There are also routines for allocating memory in a NUMA configuration, that may be useful.
Tips and situations
Each CPU in NUMA mode will have local and remote memory, where local memory accesses will run faster. In some cases, NUMA does not affect Intel MKL performance. In others, the effect can be dramatic. We consider one dramatic case for the purposes of illustration on how to get the greatest performance.
Situation 1: NUMA is enabled on a Linux Kernel 2.6 or later and a user runs the Intel MKL LINPACK Benchmark.
The performance may be lower than expected, depending on how the memory is physically configured. The application may be loading all the data on the same memory subsystem, and the other cores have to take performance penalties for each access. A better solution would be if the memory was equally distributed amongst the cores. Change the runme_* scripts so the xlinpack lines are proceeded by "numactl --interleave=all." This will force the application to interleave memory amongst the cores. Do a "man numactl" for additional information on numactl scheduling and memory placement policies.

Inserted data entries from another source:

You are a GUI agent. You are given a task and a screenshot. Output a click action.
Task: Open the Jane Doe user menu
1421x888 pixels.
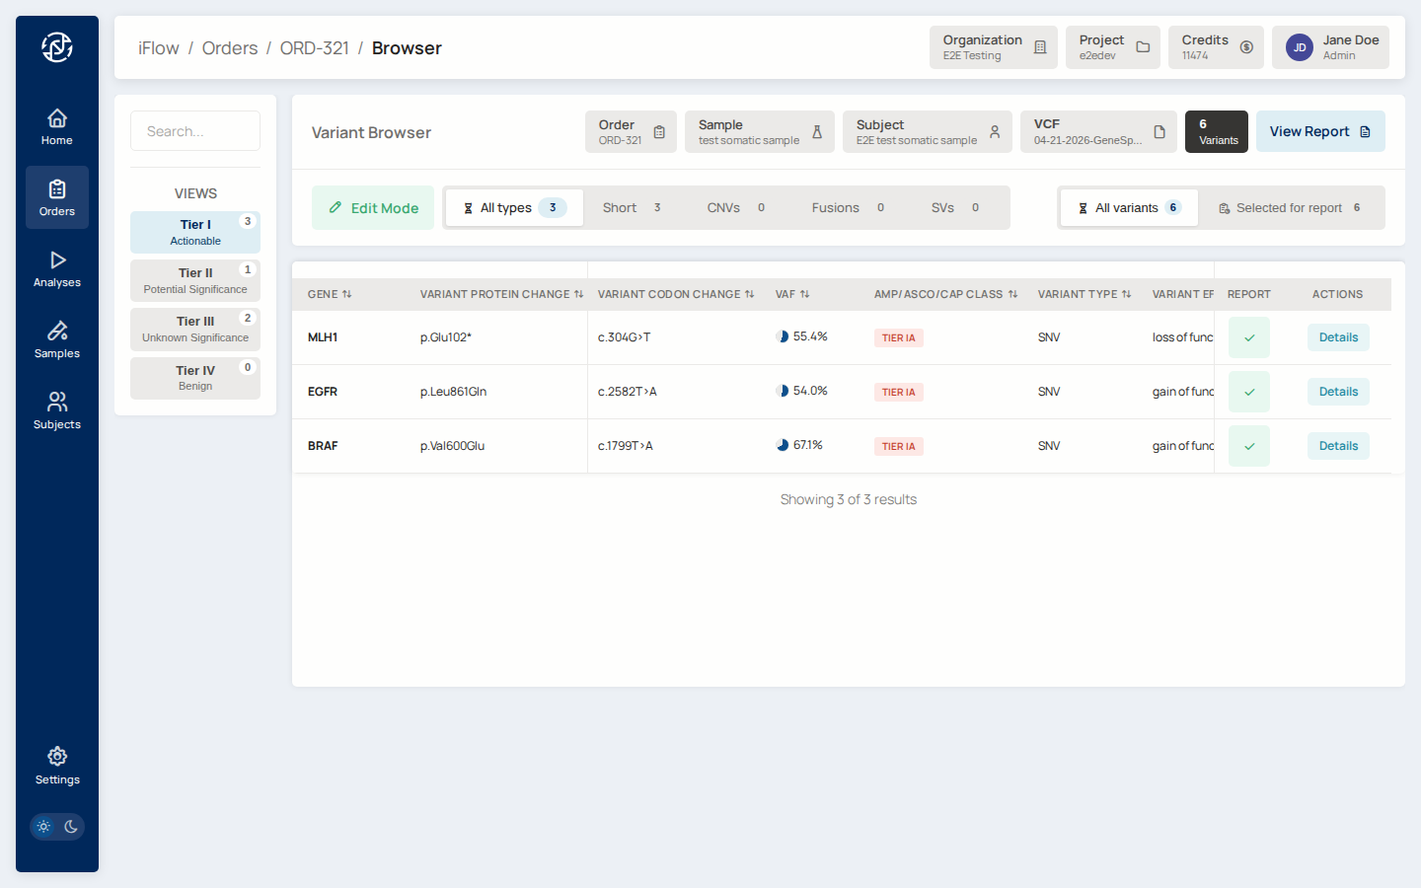pyautogui.click(x=1329, y=47)
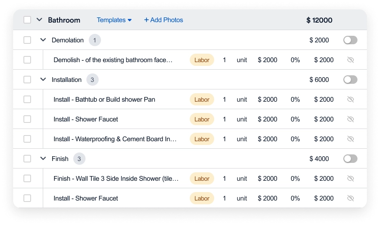Screen dimensions: 380x225
Task: Collapse the Finish group chevron
Action: [43, 159]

Note that performance may also vary depending on the HT setting. If HT is off, then use the above. Otherwise, use 'numactl --localalloc'
Situation 2: Exploiting NUMA with a first touch policy
This situation is the most common, and it relates to how users may set up their data, and nothing to do with how a library like Intel MKL works. The idea here is to alloc and initialize the data in a specific way before making Intel MKL calls.

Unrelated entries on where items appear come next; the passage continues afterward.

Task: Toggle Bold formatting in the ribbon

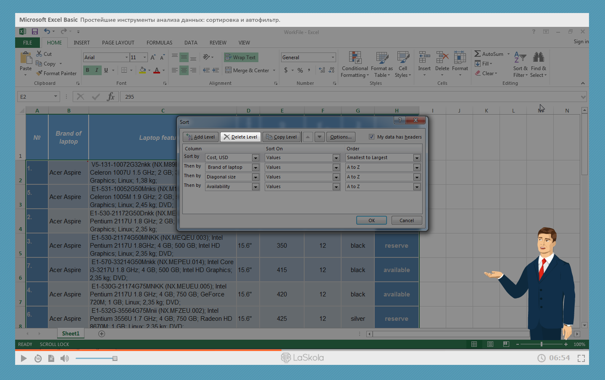Action: click(x=87, y=70)
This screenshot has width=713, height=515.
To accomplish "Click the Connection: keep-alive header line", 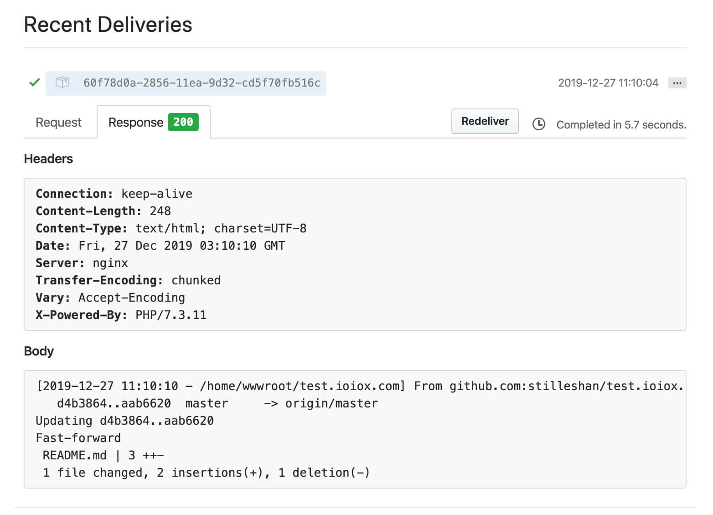I will [x=114, y=194].
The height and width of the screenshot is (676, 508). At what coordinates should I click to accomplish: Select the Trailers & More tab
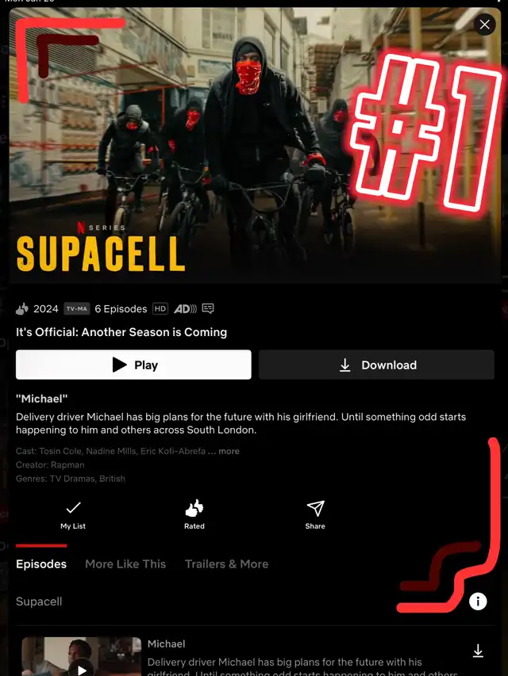point(226,564)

The user should alloc their data on page-size boundaries and let each thread that the application will use touch the pages initially (in the way the application will divide up the work to the threads). When the data is paged in, it will determine which core owns which pages. Note that Intel MKL uses OpenMP*, so using the same OpenMP* and pinning the threads to a given core will allow Intel MKL to use the same memory configuration that the user had in mind. OpenMP* pinning is a topic for another KB article though.
On Windows*, looking for "NUMA Support" from the http://msdn.microsoft.com website can give programmers ideas for how to organize their data for NUMA as well as setting things like affinity masks. It doesn't appear that Windows* has the equivalent of "numactl" or "numa (Linux* NUMA policy library)".